Let’s take the man synonymous with
amazing hair NFL draft analysis, ESPN’s Mel Kiper Jr. In his recent Mock 4.0 (warning: paywall), he predicts the first two rounds of the draft. And not just as how he, Kiper, would make picks if he were in charge of the whole thing, but as “how I believe decision-makers for teams currently value players.” In other words, Kiper is trying to make a realistic assessment of who will actually be chosen in the draft’s first two rounds, and he gives us his thoughts on each player’s worth.
But the odd thing is that Kiper appears to believe that all of these players will turn out to very helpful to their respective teams — even though we know that a sizable portion of them inevitably won’t be. His descriptions of the first-rounders are littered with phrases like, “dynamic talent,” “good building-block,” dominating ,” early impact maker,” “potential difference-maker,” and “extremely dangerous [note: in a good way].” And, of course, there are those old draft-speak chestnuts: “best player available” and “good value.”
Hey Mel, how about writing something like, “I think this guy is a total stiff, but I keep hearing the Lions love him, so I’m holding my nose and giving him to them at No. 10.” Now that would be a prediction! The closest Kiper gets is with quarterbacks, a notoriously bust-laden position. He never actually says he thinks the likes of Johnny Manziel, Blake Bortles and Derek Carr will fail, but in this context, his faint praise for them comes off as damning, indeed.
Kiper’s tag-team partner at ESPN, Todd McShay, seems a little more willing to express reservations about prospects, but even his first-round forecast (more paywall) never goes so far as to suggest that any player is highly unlikely to succeed.
Similarly, over at nfl.com, Bucky Brooks nary has an unkind word for any of the 64 picks he thinks NFL general managers will make. The closest he gets are comments like “lacks polish,” “far from a finished product” or “isn’t the most explosive athlete.” Ooh, burn. C’mon Bucky, shouldn’t at least one of your entries be along the lines of, “Sorry, Titans fans. I have your team taking this player here, and I think he’ll have you pining for the days of Pac-Man Jones”?
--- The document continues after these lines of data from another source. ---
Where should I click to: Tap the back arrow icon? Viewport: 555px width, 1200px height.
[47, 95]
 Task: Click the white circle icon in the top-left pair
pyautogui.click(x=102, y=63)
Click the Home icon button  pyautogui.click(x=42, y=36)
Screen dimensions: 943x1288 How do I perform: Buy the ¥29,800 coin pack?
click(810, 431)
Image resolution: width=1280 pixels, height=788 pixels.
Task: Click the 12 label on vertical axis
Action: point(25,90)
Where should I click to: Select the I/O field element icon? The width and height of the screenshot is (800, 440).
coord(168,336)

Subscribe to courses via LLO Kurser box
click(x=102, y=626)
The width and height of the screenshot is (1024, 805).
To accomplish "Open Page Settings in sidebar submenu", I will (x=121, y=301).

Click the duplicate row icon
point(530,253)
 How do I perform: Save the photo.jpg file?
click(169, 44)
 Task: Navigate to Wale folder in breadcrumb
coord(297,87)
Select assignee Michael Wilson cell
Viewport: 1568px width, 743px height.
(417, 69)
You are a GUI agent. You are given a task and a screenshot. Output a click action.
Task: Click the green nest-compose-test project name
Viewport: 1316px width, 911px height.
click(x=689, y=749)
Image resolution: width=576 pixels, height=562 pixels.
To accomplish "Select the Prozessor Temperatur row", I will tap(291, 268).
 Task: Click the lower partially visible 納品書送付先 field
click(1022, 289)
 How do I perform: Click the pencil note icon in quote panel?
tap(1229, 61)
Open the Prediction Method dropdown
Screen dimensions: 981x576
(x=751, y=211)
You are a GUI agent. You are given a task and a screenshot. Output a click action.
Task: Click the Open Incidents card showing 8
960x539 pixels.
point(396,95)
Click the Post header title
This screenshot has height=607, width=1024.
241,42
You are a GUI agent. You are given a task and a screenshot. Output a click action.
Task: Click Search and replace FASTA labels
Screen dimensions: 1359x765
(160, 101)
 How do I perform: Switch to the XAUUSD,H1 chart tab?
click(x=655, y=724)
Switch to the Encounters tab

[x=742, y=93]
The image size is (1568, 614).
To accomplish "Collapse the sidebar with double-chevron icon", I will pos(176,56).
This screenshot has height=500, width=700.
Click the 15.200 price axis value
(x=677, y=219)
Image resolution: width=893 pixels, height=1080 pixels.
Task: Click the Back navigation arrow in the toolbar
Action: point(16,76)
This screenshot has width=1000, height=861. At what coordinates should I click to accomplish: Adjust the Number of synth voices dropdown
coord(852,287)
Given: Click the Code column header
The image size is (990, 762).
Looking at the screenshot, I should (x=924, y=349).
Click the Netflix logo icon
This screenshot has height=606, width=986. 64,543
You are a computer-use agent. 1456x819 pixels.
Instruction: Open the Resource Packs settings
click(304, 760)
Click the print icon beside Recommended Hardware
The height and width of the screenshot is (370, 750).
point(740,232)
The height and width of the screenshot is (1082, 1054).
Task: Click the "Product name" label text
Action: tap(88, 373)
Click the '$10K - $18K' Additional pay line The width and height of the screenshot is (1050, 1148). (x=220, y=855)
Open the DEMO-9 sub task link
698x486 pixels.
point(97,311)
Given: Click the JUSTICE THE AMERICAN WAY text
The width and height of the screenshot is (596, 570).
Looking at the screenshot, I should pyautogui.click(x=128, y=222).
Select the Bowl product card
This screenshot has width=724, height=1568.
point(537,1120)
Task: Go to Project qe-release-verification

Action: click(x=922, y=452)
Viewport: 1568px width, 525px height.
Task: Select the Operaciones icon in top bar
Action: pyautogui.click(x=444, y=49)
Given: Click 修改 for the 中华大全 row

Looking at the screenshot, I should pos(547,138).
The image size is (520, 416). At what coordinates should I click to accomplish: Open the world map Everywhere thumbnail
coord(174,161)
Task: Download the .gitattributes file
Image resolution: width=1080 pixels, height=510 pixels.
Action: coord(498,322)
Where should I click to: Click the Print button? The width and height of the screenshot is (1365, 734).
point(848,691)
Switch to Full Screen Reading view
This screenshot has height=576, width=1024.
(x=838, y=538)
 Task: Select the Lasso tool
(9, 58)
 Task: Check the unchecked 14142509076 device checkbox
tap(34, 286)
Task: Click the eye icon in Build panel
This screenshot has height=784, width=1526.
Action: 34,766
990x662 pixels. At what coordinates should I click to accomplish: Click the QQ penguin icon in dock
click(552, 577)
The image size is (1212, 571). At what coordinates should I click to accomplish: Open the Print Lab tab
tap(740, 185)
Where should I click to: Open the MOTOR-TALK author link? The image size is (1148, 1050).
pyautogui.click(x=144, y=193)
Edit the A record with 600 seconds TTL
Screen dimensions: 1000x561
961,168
I’ll give CBSSports.com’s Rob Rang some credit for predicting a trade — although, oddly, just one (the Falcons moving up to No. 2) — and for couching a lot of his projected selections as being potentially attractive to particular teams. For example, of the 49ers’ second-round pick of Minnesota’s RaShede Hageman, Rang writes, “Jim Harbaugh loves a challenge and may be able to coax stardom from Hageman.” And that’s about as close as we get to one of these guys saying they think someone’s not going to make it.
So I’ll just go ahead and take a stab at predicting that some picks will look horrible in retrospect, using Kiper’s mock draft.
- No. 1 — Defensive end Jadeveon Clowney (Texans). It’s usually a mistake to assume that a player’s motivation level will increase once he’s handed millions of dollars.
- No. 4 — Quarterback Johnny Manziel (Browns). This is simple: Browns + first-round QB = disaster.
- No. 14 — Defensive tackle Aaron Donald (Bears). Only in the NFL could a 6-foot, 285-pound man be described as “small.” But this is the NFL, and he is small.
- No. 30 — Wide receiver Jordan Matthews (49ers). Dude, Mel, this is the eighth WR you have going in the first round! And they’re all going to be good? Gotta draw the line somewhere, so let’s start at the back with a guy who seems to have a case of the dropsies.
See? It can be done. And by a complete NFL draft non-expert, no less.